● WHAT YOU ARE ASKED TO DO:
Output only the lines from the start of the entries through the line holding "About our data (883, 2337)". Each line must match the original exactly.

Start of ENTRIES SUPPLIED

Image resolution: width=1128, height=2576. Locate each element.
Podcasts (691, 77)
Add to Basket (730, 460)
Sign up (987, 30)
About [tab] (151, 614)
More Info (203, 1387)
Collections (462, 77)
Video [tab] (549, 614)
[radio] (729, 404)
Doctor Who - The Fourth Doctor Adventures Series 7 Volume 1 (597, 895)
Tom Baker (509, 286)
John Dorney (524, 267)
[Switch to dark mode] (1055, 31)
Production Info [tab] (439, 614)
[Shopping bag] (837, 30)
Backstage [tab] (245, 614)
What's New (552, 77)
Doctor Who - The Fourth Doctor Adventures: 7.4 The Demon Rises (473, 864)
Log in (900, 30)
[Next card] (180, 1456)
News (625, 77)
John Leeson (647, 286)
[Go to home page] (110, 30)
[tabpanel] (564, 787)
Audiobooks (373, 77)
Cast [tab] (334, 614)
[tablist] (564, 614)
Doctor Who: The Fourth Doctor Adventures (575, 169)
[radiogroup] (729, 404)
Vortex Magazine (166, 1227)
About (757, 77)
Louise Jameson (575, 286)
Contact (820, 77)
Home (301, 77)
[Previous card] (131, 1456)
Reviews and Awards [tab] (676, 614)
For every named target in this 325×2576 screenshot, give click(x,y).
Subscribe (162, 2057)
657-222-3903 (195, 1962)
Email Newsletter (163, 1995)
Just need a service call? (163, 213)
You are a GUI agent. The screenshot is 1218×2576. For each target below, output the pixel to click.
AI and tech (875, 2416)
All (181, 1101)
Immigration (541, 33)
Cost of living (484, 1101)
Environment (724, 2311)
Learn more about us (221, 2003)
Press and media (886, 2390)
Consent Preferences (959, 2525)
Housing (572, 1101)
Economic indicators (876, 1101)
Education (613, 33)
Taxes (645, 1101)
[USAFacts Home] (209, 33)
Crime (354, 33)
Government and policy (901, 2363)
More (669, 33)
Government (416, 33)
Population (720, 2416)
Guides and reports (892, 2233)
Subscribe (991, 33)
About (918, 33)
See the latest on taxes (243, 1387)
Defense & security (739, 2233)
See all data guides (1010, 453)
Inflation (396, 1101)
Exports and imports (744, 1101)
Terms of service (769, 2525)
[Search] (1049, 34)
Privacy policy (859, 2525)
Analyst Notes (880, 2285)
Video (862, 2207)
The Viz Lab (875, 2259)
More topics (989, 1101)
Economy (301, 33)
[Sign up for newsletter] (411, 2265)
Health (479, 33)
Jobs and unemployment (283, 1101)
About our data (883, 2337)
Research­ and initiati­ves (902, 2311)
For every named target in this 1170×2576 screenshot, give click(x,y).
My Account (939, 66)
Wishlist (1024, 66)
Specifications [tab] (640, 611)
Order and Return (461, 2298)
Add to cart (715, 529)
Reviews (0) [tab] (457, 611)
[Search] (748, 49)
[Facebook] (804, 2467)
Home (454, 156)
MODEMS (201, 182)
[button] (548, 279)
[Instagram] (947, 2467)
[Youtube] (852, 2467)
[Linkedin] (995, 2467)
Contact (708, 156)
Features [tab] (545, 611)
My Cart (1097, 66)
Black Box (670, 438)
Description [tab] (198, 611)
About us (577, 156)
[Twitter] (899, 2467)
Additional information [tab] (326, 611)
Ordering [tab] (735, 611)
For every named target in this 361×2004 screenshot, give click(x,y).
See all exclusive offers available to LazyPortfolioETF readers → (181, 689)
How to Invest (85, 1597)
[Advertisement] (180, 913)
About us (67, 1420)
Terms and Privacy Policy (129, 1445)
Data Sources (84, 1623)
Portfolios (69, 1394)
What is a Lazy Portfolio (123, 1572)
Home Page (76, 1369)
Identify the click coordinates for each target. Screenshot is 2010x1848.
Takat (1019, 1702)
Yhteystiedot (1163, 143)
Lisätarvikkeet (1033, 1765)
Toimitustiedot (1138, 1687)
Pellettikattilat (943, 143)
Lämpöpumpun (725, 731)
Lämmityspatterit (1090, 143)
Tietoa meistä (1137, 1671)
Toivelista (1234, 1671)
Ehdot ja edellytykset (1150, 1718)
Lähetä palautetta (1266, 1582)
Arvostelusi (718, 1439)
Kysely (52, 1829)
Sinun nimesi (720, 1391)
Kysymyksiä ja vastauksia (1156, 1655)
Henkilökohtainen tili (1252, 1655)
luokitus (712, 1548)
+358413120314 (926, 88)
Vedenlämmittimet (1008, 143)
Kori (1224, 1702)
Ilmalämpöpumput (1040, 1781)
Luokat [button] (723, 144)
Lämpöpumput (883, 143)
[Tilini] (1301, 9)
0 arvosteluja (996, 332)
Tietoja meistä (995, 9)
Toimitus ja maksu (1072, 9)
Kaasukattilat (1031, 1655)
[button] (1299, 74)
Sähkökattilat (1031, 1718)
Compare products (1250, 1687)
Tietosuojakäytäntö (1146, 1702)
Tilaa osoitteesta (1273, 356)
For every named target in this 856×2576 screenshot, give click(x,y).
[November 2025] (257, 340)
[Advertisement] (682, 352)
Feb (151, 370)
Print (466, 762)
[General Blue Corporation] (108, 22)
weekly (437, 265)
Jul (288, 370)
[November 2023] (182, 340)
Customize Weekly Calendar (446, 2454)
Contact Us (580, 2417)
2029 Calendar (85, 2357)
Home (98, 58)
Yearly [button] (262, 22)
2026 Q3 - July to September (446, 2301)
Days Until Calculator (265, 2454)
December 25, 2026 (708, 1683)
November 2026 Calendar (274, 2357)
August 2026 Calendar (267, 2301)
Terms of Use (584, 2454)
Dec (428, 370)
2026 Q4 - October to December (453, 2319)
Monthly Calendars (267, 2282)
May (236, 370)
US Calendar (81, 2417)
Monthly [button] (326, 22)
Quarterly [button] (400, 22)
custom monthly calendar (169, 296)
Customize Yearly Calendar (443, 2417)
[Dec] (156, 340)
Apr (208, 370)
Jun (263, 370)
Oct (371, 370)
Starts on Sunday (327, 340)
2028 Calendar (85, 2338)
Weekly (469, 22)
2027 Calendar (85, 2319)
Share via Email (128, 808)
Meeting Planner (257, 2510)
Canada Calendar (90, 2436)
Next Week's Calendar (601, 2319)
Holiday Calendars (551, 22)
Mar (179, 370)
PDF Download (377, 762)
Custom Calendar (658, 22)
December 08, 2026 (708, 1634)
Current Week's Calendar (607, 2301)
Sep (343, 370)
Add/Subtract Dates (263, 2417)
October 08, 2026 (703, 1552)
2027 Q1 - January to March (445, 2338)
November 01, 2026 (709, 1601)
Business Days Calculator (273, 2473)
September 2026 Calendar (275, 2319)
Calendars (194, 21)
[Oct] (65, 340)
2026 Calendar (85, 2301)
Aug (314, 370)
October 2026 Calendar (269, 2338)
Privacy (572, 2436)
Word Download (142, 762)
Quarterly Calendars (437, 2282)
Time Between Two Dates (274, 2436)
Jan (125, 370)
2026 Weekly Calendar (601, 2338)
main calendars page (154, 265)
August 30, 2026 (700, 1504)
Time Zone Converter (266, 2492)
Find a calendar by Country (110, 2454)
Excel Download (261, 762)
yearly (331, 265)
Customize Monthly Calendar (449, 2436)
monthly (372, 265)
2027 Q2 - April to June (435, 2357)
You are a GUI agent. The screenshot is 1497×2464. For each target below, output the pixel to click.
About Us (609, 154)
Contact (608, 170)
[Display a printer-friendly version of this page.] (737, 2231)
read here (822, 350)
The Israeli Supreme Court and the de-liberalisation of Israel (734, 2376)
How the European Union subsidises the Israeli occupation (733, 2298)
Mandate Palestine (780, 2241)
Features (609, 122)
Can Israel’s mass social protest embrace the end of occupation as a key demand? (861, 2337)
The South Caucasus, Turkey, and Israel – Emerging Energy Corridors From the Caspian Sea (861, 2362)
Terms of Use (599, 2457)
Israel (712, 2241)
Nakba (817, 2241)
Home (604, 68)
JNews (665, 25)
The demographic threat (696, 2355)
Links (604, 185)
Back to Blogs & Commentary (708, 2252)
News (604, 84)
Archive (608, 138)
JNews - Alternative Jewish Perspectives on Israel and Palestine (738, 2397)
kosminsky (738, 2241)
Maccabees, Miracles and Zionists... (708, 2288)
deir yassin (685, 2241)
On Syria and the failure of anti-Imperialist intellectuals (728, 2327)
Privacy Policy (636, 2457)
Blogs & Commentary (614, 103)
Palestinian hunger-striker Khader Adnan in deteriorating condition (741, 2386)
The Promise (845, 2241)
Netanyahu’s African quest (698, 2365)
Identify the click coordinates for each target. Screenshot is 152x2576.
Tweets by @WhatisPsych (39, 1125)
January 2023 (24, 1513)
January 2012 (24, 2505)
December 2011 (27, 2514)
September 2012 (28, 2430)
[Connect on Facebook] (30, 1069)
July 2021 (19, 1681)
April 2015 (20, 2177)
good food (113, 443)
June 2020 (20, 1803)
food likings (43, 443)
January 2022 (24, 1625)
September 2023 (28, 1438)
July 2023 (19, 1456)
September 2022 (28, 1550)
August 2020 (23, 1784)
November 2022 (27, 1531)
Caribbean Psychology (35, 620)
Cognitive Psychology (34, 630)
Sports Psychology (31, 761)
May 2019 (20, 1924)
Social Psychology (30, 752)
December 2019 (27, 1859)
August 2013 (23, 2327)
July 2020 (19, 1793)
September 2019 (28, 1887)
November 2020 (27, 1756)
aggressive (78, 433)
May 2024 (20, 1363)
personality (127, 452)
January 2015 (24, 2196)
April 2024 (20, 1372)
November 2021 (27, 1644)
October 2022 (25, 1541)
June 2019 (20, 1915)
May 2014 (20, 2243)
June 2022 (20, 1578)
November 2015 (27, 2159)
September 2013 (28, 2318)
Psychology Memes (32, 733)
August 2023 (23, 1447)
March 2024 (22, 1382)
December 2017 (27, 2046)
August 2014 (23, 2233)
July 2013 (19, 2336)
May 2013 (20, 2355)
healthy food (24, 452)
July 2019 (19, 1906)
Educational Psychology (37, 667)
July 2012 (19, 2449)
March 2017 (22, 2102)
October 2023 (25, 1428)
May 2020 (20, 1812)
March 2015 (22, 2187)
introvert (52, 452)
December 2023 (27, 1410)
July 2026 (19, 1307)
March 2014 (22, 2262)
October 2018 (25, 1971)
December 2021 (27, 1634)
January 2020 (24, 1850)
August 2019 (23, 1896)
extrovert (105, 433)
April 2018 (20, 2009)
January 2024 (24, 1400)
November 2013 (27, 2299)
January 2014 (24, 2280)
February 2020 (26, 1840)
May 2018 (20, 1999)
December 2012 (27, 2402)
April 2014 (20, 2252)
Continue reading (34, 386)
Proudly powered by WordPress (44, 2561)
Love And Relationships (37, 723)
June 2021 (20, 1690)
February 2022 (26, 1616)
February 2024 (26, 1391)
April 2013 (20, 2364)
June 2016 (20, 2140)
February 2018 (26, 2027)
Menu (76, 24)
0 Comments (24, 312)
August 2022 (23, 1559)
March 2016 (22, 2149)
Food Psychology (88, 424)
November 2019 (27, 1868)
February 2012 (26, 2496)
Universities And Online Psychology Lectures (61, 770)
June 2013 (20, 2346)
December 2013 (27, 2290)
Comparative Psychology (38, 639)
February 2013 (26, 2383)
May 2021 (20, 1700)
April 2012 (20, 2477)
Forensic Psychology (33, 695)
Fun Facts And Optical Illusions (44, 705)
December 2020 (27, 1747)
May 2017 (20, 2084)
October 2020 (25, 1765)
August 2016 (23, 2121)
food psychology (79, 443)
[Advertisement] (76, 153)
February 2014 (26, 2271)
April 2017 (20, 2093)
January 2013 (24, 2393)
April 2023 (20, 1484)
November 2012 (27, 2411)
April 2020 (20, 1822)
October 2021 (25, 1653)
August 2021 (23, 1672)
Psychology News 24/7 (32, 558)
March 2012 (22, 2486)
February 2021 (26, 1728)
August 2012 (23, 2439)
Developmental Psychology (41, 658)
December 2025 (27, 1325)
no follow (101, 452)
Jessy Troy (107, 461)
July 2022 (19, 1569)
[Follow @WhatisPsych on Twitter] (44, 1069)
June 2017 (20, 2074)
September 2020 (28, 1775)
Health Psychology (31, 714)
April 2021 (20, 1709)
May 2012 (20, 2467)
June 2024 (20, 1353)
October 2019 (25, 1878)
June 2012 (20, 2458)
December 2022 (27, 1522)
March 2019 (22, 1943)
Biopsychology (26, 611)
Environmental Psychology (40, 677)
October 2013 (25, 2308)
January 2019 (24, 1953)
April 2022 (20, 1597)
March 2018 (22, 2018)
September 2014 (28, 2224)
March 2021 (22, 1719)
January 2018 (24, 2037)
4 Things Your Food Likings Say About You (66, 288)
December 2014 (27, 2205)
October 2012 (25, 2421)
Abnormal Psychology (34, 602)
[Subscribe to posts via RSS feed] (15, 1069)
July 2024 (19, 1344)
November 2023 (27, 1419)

End of ENTRIES SUPPLIED

● RESPONSE:
Image resolution: width=1128, height=2576. Locate each element.
Podcasts (691, 77)
Add to Basket (730, 460)
Sign up (987, 30)
About [tab] (151, 614)
More Info (203, 1387)
Collections (462, 77)
Video [tab] (549, 614)
[radio] (729, 404)
Doctor Who - The Fourth Doctor Adventures Series 7 Volume 1 (597, 895)
Tom Baker (509, 286)
John Dorney (524, 267)
[Switch to dark mode] (1055, 31)
Production Info [tab] (439, 614)
[Shopping bag] (837, 30)
Backstage [tab] (245, 614)
What's New (552, 77)
Doctor Who - The Fourth Doctor Adventures: 7.4 The Demon Rises (473, 864)
Log in (900, 30)
[Next card] (180, 1456)
News (625, 77)
John Leeson (647, 286)
[Go to home page] (110, 30)
[tabpanel] (564, 787)
Audiobooks (373, 77)
Cast [tab] (334, 614)
[tablist] (564, 614)
Doctor Who: The Fourth Doctor Adventures (575, 169)
[radiogroup] (729, 404)
Vortex Magazine (166, 1227)
About (757, 77)
Louise Jameson (575, 286)
Contact (820, 77)
Home (301, 77)
[Previous card] (131, 1456)
Reviews and Awards [tab] (676, 614)
For every named target in this 325×2576 screenshot, give click(x,y).
Subscribe (162, 2057)
657-222-3903 (195, 1962)
Email Newsletter (163, 1995)
Just need a service call? (163, 213)
You are a GUI agent. The screenshot is 1218×2576. For each target below, output the pixel to click.
AI and tech (875, 2416)
All (181, 1101)
Immigration (541, 33)
Cost of living (484, 1101)
Environment (724, 2311)
Learn more about us (221, 2003)
Press and media (886, 2390)
Consent Preferences (959, 2525)
Housing (572, 1101)
Economic indicators (876, 1101)
Education (613, 33)
Taxes (645, 1101)
[USAFacts Home] (209, 33)
Crime (354, 33)
Government and policy (901, 2363)
More (669, 33)
Government (416, 33)
Population (720, 2416)
Guides and reports (892, 2233)
Subscribe (991, 33)
About (918, 33)
See the latest on taxes (243, 1387)
Defense & security (739, 2233)
See all data guides (1010, 453)
Inflation (396, 1101)
Exports and imports (744, 1101)
Terms of service (769, 2525)
[Search] (1049, 34)
Privacy policy (859, 2525)
Analyst Notes (880, 2285)
Video (862, 2207)
The Viz Lab (875, 2259)
More topics (989, 1101)
Economy (301, 33)
[Sign up for newsletter] (411, 2265)
Health (479, 33)
Jobs and unemployment (283, 1101)
About our data (883, 2337)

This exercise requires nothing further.